The Republicans challenged this as a reason for removing her vanquished opponent's name from the ballot. They won at the first state court level (likely because they got to pick which of the 13 counties in the 26th District where they were most likely to get a sympathetic Republican-leaning judge), were overturned at the second, and the state's highest court refused to hear a further appeal. So when I went to bed last night, Alice had two ballot lines against the Republican challenger's similar number of lines.
As Inspector Clouseau once said, though, "not enny meoure."

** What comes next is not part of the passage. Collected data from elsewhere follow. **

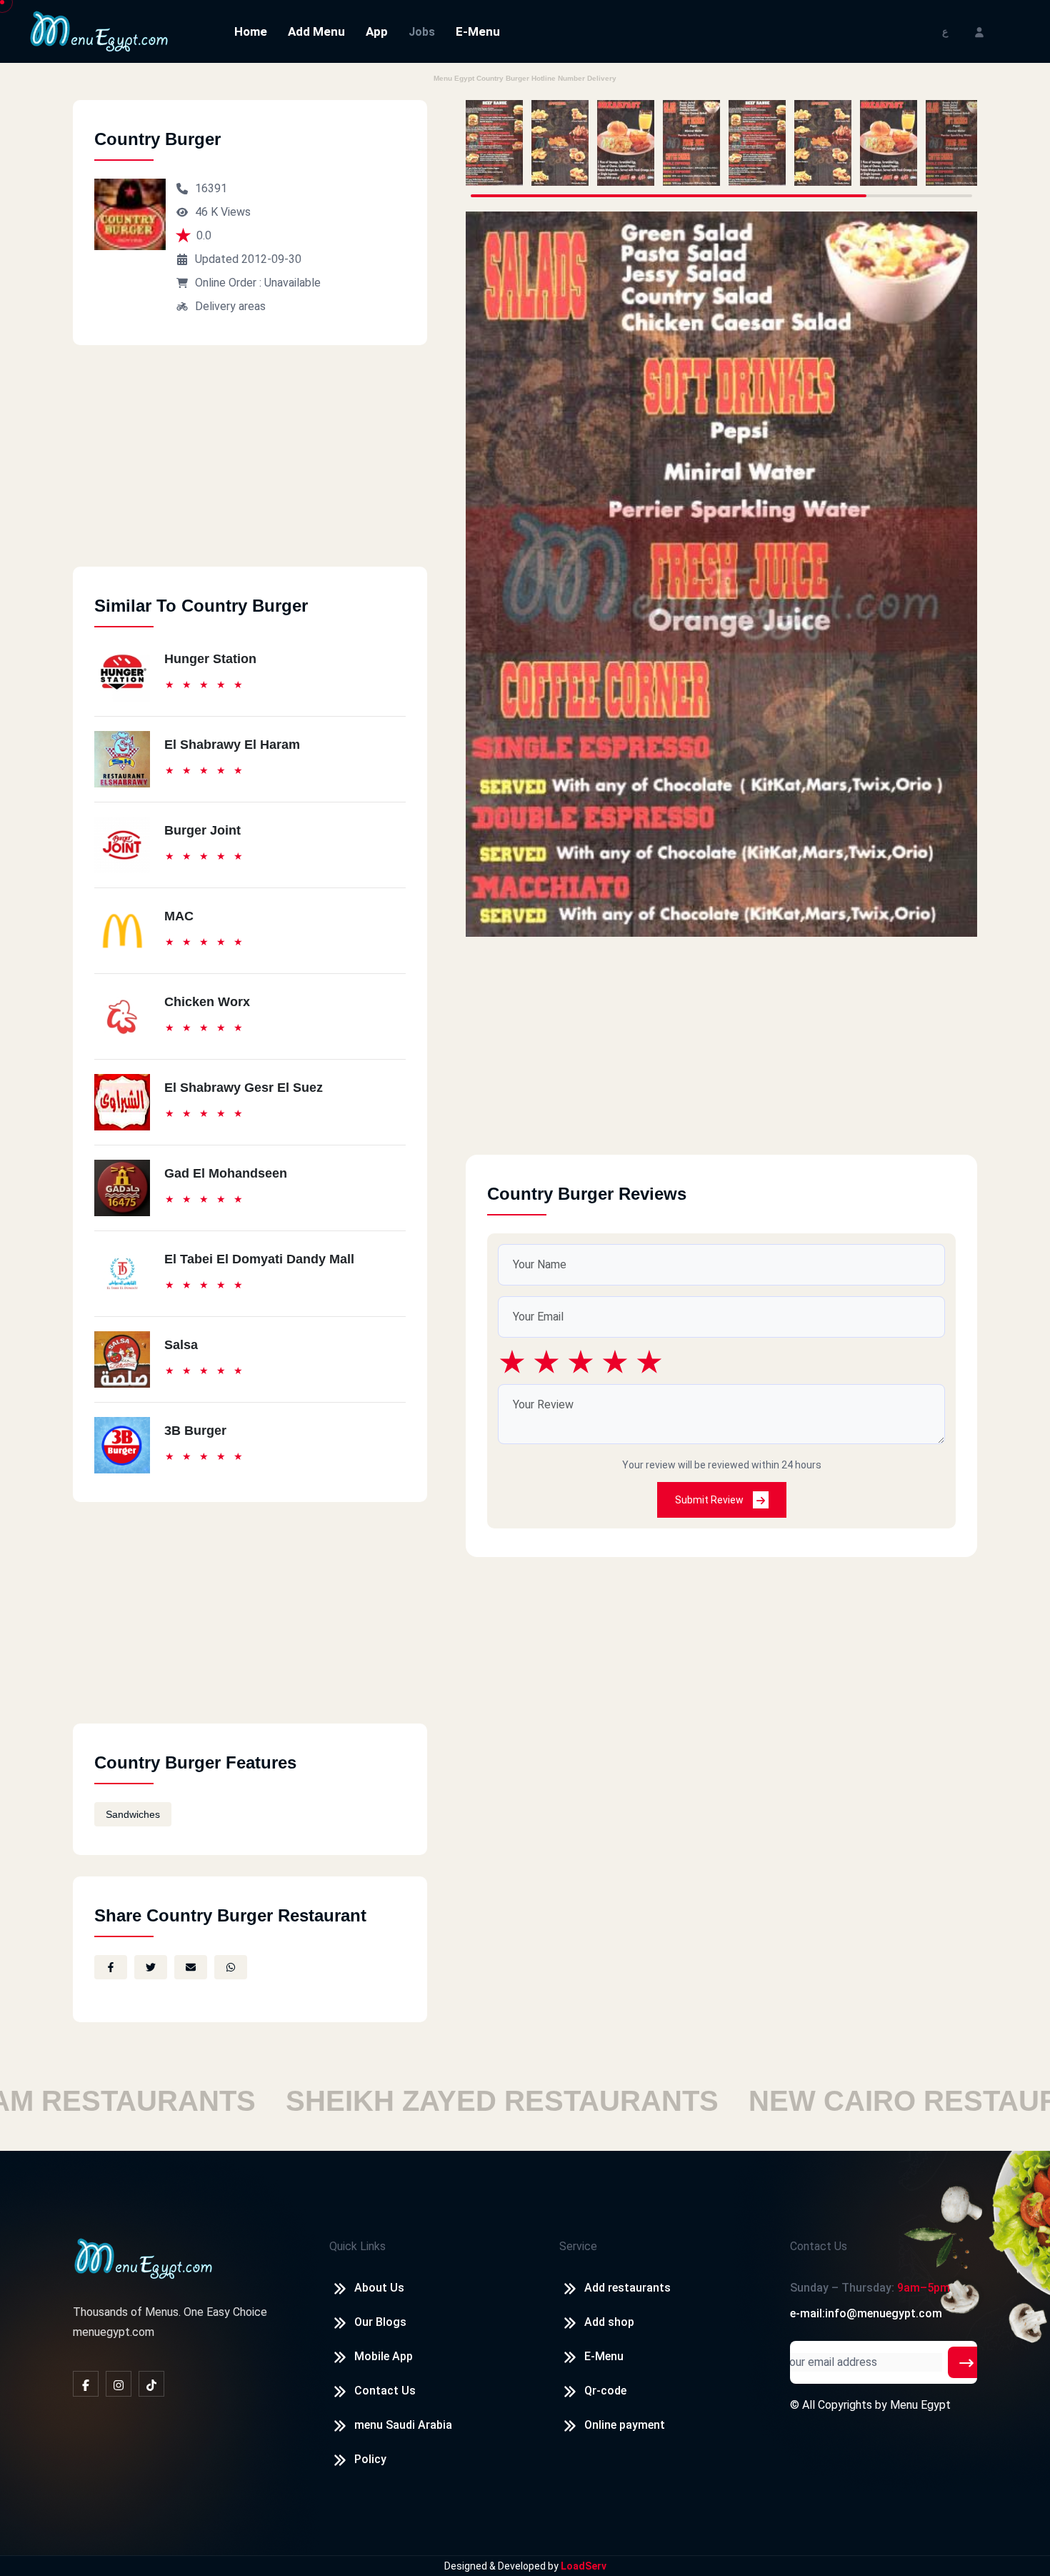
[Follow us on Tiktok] (151, 2384)
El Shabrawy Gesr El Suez (243, 1087)
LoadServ (583, 2566)
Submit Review (710, 1500)
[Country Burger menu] (494, 143)
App (377, 31)
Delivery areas (230, 306)
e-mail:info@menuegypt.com (866, 2313)
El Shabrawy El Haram (232, 744)
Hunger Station (210, 659)
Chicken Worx (207, 1002)
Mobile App (383, 2356)
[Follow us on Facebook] (86, 2384)
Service (578, 2246)
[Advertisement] (250, 467)
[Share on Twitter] (150, 1967)
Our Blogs (380, 2322)
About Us (379, 2287)
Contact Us (385, 2390)
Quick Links (357, 2246)
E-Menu (478, 31)
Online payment (624, 2425)
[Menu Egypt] (99, 30)
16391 (211, 188)
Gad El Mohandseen (225, 1173)
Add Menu (316, 31)
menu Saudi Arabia (403, 2425)
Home (250, 31)
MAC (179, 916)
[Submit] (966, 2362)
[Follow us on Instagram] (118, 2384)
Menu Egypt (920, 2405)
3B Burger (195, 1430)
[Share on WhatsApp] (230, 1967)
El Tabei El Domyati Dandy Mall (259, 1259)
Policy (370, 2459)
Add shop (609, 2322)
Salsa (181, 1345)
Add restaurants (627, 2287)
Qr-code (605, 2390)
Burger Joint (202, 830)
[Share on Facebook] (110, 1967)
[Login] (979, 31)
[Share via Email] (190, 1967)
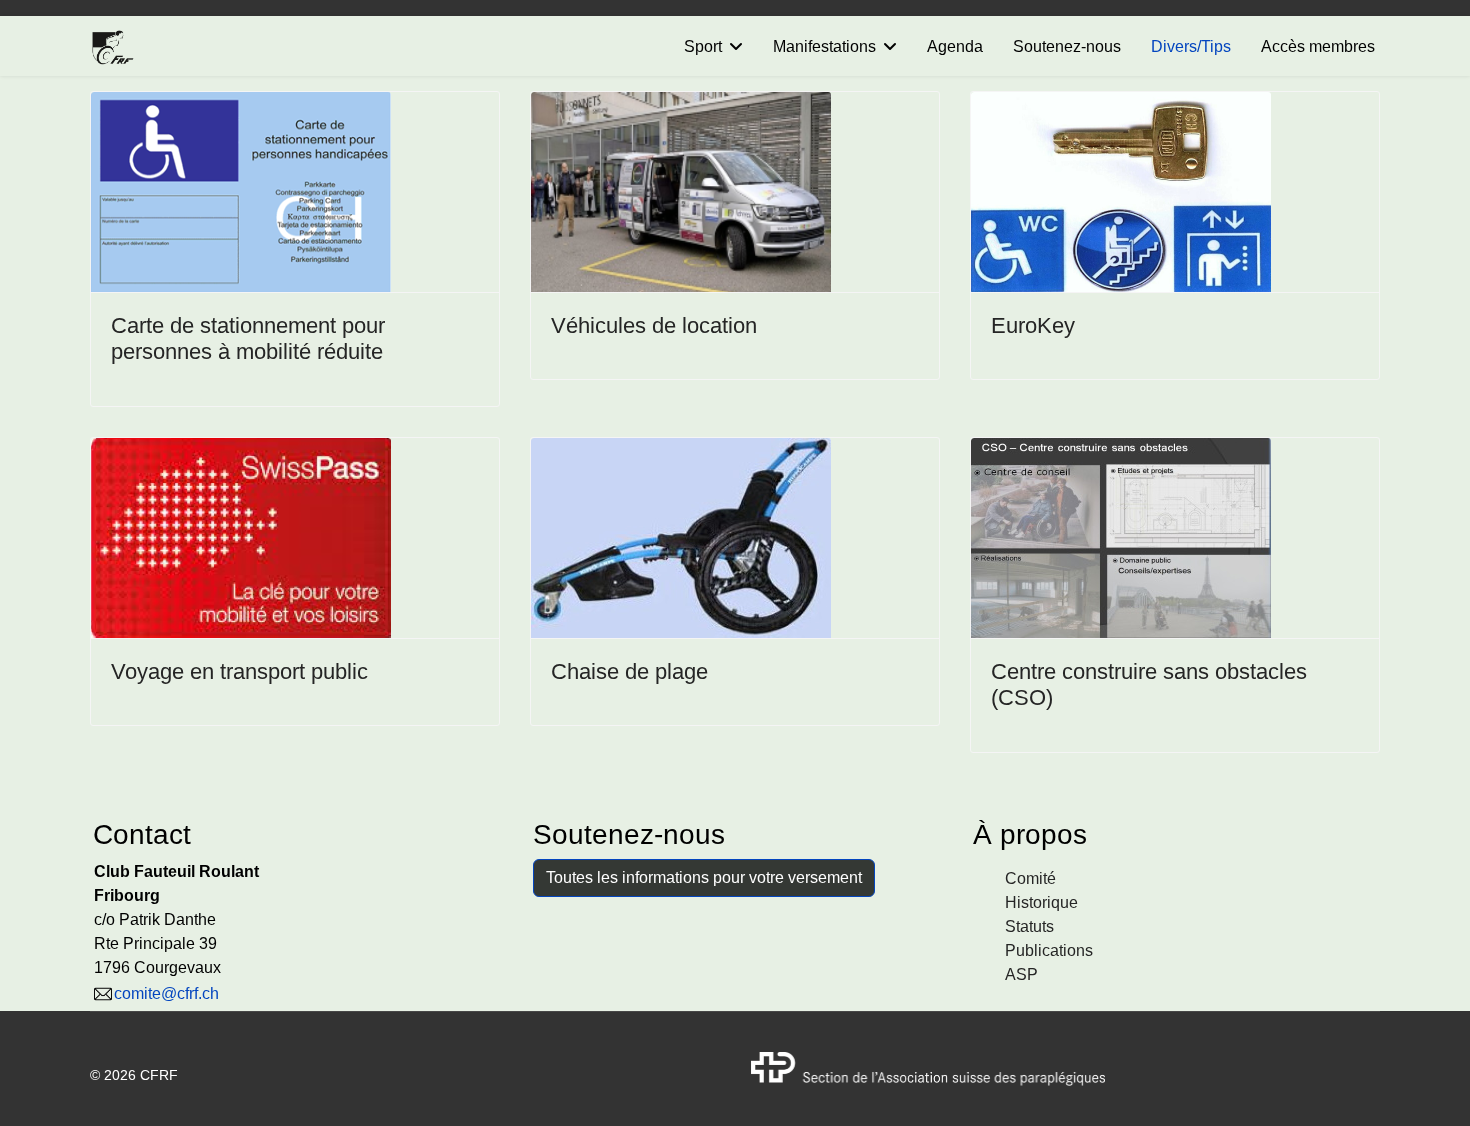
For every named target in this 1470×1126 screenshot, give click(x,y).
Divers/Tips (1191, 46)
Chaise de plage (629, 671)
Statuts (1029, 926)
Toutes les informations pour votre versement (704, 877)
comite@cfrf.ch (166, 993)
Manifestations (824, 46)
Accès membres (1318, 46)
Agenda (955, 46)
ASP (1021, 974)
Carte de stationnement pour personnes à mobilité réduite (248, 338)
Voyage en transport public (239, 671)
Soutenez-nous (1067, 46)
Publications (1049, 950)
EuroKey (1033, 325)
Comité (1030, 878)
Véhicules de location (654, 325)
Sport (703, 46)
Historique (1041, 902)
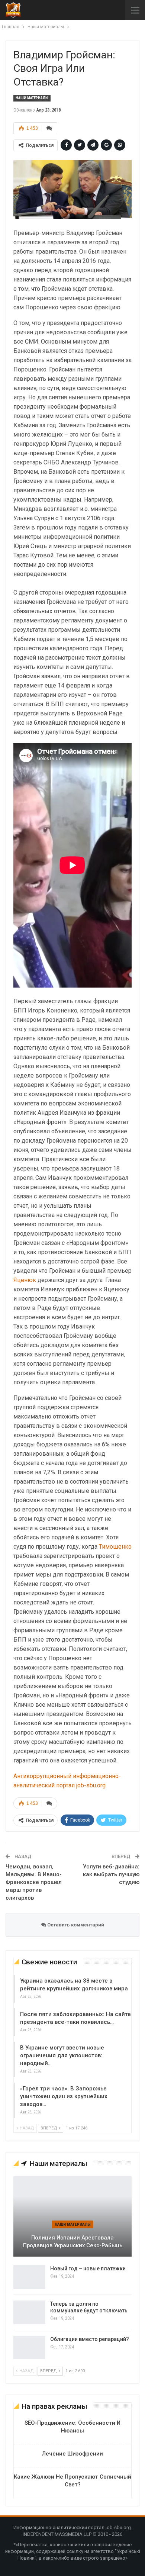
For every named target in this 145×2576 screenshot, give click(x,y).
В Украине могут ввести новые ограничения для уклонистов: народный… (62, 2055)
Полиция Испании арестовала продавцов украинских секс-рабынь (72, 2241)
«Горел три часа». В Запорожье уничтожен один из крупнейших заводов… (63, 2096)
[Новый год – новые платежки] (29, 2277)
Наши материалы (32, 98)
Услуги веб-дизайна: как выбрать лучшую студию (111, 1874)
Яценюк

Dissatisfied with the justice being dispensed under New York's own election laws, Alice's opponent got a federal district judge to stay the state court decision. Why? How? No idea. I have access to all federal court filings in this district, and not a one of them is listed about this dispute. Which means they literally cooked this up after the close of business yesterday, took it to a judge's house (a Reagan appointee, I might add), and got a temporary restraining order which neither I, nor you, nor apparently Alice's campaign officials can even SEE.
The practical effect of this is to prevent the correction of ballots, to increase confusion, and to give the Republicans an even safer chance of winning back their own "safe seat" which, had they not been total fuckups the past eight years, would still be theirs for the taking. And still may, since there are still plenty of Wyoming County Republicans who would sooner fuck a sheep than vote Democratic (the only problem being to remind them to finish fucking the sheep before the polls close).